The Qeysarie Gate in Isfahan is one of the most valuable relics of the Safavid period. This building is located in the north of Naqsh-e Jahan Square and front of Imam Mosque. Its construction was completed during the reign of Shah Abbas I (11 AH) and its architect was Master Ali Akbar Isfahani. This relic has been registered as one of the Iran National Heritage.
Qeysarie Gate includes four side doors, a main gate and a pond, which became a garden around the 1940s, but has now been restored.
The bell and the clock in the Portuguese castle on the island of Hormuz (about 80 cm in diameter) were brought to Isfahan after the conquest of that island and were installed on top of this gate, which unfortunately has no trace now.
The Qeysarie Gate was built on two high floors, the upper floor of which was dedicated to office and business, and the lower floors of various guild shops were located next to each other.
The front wall (above the entrance) shows Shah Abbas’s war with the Uzbeks. The wall on the right shows Europeans dancing and singing; The wall on the left is also a hunting ground painting that depicts a theme from the past that shows separation from filth and attaining purity.
At the top of the gate, the constellation of Isfahan (Sagittarius) can be seen. In this tile work, the body of a young archer in Safavid clothes and with the trunk of a lion and the tail of a dragon can be seen shooting at one side. This image shows the scene of the fight, in which Arash the Archer is shot with the tail of a legendary animal. In ancient times, it was common among the civilized nations of the world to give a fortune to their famous cities, and after choosing Isfahan as their capital, they chose the Sagittarius for its fortune.
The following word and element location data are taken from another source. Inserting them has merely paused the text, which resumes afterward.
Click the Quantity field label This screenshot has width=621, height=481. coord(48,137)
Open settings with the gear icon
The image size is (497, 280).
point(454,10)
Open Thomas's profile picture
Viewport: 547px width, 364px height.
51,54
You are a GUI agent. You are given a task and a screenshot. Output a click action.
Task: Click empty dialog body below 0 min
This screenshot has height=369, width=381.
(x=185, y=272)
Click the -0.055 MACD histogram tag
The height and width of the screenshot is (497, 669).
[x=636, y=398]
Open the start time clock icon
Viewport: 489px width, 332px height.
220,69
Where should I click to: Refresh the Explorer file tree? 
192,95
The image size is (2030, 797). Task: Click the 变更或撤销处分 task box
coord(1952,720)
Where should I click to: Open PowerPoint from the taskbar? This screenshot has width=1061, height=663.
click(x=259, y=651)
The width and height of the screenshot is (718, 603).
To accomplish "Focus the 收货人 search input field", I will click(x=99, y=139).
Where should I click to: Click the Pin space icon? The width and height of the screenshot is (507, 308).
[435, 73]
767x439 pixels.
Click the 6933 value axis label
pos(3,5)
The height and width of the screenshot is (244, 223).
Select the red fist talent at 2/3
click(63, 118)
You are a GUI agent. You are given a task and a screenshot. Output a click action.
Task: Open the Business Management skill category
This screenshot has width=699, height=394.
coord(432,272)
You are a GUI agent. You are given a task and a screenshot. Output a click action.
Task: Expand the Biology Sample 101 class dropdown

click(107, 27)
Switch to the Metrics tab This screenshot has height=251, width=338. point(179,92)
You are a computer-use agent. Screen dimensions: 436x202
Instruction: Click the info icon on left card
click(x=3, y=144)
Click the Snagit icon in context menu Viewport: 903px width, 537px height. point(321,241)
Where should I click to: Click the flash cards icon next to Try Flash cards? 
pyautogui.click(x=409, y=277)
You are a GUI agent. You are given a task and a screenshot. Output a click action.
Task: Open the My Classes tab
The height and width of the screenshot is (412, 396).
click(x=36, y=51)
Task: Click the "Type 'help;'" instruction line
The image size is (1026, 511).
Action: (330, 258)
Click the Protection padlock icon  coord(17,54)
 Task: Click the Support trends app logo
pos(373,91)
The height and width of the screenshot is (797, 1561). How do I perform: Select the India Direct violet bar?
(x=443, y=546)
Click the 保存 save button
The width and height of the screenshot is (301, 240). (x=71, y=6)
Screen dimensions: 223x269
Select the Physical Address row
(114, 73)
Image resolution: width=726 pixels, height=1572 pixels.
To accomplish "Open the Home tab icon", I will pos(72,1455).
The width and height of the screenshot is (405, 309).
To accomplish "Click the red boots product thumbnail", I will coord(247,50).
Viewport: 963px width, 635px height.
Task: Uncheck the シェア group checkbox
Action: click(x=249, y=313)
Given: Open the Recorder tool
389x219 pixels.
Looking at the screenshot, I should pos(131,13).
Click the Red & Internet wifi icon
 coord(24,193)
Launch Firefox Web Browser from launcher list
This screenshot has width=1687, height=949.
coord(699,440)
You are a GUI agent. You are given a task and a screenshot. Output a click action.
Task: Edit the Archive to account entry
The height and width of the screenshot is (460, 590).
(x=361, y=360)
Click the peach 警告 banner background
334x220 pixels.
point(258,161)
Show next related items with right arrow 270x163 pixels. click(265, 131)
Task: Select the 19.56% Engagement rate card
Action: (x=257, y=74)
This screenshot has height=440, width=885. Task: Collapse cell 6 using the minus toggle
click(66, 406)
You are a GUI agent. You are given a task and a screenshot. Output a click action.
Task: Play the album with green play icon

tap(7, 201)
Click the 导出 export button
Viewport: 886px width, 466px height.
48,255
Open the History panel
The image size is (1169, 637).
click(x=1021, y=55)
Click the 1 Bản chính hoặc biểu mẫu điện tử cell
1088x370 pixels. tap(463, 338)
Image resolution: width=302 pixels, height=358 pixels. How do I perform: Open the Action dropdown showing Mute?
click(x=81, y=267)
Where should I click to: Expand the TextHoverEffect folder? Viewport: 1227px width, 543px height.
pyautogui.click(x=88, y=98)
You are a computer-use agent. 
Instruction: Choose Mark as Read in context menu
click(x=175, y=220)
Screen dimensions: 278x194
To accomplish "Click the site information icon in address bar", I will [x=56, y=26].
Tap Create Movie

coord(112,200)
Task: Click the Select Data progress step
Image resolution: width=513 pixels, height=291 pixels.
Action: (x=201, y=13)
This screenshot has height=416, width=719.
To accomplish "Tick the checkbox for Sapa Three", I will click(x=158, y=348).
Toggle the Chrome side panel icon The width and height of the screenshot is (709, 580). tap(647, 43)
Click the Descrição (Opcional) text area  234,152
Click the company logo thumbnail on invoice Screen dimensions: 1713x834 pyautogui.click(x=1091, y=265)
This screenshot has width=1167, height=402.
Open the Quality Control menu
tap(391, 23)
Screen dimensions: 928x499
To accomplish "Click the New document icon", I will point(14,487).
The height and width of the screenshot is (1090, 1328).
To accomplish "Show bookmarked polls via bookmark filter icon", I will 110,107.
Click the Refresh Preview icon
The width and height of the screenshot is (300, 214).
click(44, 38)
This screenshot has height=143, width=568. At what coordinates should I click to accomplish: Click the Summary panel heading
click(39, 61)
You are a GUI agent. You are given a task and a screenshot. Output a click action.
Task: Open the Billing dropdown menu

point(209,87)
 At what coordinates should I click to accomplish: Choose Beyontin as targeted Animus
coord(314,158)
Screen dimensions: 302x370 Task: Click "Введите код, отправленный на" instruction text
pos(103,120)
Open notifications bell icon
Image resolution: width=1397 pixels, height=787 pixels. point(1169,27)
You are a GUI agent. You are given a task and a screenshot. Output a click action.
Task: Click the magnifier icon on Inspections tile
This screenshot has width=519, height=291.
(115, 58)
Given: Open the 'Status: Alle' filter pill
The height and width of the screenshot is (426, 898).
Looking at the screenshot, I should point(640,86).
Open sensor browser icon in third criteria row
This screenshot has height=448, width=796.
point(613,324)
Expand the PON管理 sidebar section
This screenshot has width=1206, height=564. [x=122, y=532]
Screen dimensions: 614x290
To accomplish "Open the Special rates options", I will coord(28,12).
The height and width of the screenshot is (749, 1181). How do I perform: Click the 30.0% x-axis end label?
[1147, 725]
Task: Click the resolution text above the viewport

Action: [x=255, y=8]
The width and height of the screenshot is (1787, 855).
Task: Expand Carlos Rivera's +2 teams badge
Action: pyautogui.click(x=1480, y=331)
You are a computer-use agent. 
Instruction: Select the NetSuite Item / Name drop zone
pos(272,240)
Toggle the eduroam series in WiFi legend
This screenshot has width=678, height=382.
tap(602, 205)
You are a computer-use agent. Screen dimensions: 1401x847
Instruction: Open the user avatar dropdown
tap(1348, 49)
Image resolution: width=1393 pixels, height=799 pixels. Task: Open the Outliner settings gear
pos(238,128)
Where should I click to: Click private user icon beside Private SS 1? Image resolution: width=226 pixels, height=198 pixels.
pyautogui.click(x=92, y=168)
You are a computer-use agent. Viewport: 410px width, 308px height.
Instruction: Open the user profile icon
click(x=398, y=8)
On both sides of the gate there are two large platforms covered with jade and sumac, and in those days goldsmiths and jewelers spread their baskets on them and offered a variety of ornaments and rare coins to buyers.
The interior ceiling of the entrance is made of very beautiful brick red and Navy blue tiles with Islamic designs in the form of muqarnas. During the reign of the Qajar dynasty and the reign of Mass’oud Mirza Zell-e Soltan, the ruler of Isfahan, changes were made in the facade of the Qeysarie Gate and a tiled margin was added along the three sides of the gate.
Jean Chardin, who has lived in Isfahan for many years, described the Qeysarie Bazaar in detail and named it Qeysarie because the gate was built like one of the buildings of Caesarea in Asia Minor (Turkey).
From the Qeysarie Gate, we enter the most luxurious and largest markets of Isfahan. This bazaar, which is also known as Qaisariyeh and Shahi Bazaar, was a center for selling precious fabrics in the Safavid era, and the representatives of foreign companies had rooms in them.
In the past, this bazaar was called Soltani Bazaar and during the Safavid period, it was one of the largest bazaars of its time. Qeysarie bazaar connected the old part of Isfahan called Kohneh Square or Isfahan of the Seljuk era to the new part of Isfahan in the Safavid period.
The bazaar was built on three floors, the second floor of which was for office and commercial affairs, and the lower floor for the shops of the various guilds. The third floor of the bazaar, which was destroyed today, used to be a “Naqqareh Khaneh”, where the sound of music was used to announce the time of day.
In fact, “Naghare Zani” (drumming) has been common in Iran for a long time, but not only for the announcement of sunrise and sunset, but also for military readiness, in various rituals and on different occasions, informing important news.